• Data under study
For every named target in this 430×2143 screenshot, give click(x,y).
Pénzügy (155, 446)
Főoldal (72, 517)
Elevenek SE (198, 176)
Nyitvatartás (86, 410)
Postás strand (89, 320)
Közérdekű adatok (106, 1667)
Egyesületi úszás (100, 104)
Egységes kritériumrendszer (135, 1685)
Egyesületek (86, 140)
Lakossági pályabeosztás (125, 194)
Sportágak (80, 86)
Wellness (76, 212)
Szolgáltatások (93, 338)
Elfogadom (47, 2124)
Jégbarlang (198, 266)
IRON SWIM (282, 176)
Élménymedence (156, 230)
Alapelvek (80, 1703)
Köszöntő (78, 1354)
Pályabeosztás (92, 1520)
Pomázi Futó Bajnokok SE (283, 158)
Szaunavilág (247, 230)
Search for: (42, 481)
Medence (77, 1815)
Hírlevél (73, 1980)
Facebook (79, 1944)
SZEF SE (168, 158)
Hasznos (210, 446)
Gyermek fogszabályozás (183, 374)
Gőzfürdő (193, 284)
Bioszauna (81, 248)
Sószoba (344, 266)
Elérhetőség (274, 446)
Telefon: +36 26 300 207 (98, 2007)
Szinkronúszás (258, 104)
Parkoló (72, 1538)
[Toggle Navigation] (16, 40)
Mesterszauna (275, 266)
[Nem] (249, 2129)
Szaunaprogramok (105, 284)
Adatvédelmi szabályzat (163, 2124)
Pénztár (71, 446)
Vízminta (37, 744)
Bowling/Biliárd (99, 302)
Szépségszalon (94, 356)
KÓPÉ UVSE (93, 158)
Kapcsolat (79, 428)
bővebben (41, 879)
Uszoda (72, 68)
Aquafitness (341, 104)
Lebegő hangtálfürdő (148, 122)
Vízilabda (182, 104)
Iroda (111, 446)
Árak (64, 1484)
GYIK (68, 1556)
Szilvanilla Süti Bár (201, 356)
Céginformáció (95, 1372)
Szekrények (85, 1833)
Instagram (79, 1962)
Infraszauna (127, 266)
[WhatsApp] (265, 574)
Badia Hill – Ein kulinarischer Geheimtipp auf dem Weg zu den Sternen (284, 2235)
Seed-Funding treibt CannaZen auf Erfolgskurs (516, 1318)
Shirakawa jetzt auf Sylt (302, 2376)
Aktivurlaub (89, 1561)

• Your task
Retype the entire listing word for word.

• Response
For every named target in this 430×2143 screenshot, give click(x,y).
Pénzügy (155, 446)
Főoldal (72, 517)
Elevenek SE (198, 176)
Nyitvatartás (86, 410)
Postás strand (89, 320)
Közérdekű adatok (106, 1667)
Egyesületi úszás (100, 104)
Egységes kritériumrendszer (135, 1685)
Egyesületek (86, 140)
Lakossági pályabeosztás (125, 194)
Sportágak (80, 86)
Wellness (76, 212)
Szolgáltatások (93, 338)
Elfogadom (47, 2124)
Jégbarlang (198, 266)
IRON SWIM (282, 176)
Élménymedence (156, 230)
Alapelvek (80, 1703)
Köszöntő (78, 1354)
Pályabeosztás (92, 1520)
Pomázi Futó Bajnokok SE (283, 158)
Szaunavilág (247, 230)
Search for: (42, 481)
Medence (77, 1815)
Hírlevél (73, 1980)
Facebook (79, 1944)
SZEF SE (168, 158)
Hasznos (210, 446)
Gyermek fogszabályozás (183, 374)
Gőzfürdő (193, 284)
Bioszauna (81, 248)
Sószoba (344, 266)
Elérhetőség (274, 446)
Telefon: +36 26 300 207 (98, 2007)
Szinkronúszás (258, 104)
Parkoló (72, 1538)
[Toggle Navigation] (16, 40)
Mesterszauna (275, 266)
[Nem] (249, 2129)
Szaunaprogramok (105, 284)
Adatvédelmi szabályzat (163, 2124)
Pénztár (71, 446)
Vízminta (37, 744)
Bowling/Biliárd (99, 302)
Szépségszalon (94, 356)
KÓPÉ UVSE (93, 158)
Kapcsolat (79, 428)
bővebben (41, 879)
Uszoda (72, 68)
Aquafitness (341, 104)
Lebegő hangtálfürdő (148, 122)
Vízilabda (182, 104)
Iroda (111, 446)
Árak (64, 1484)
GYIK (68, 1556)
Szilvanilla Süti Bár (201, 356)
Céginformáció (95, 1372)
Szekrények (85, 1833)
Instagram (79, 1962)
Infraszauna (127, 266)
[WhatsApp] (265, 574)
Badia Hill – Ein kulinarischer Geheimtipp auf dem Weg zu den Sternen (284, 2235)
Seed-Funding treibt CannaZen auf Erfolgskurs (516, 1318)
Shirakawa jetzt auf Sylt (302, 2376)
Aktivurlaub (89, 1561)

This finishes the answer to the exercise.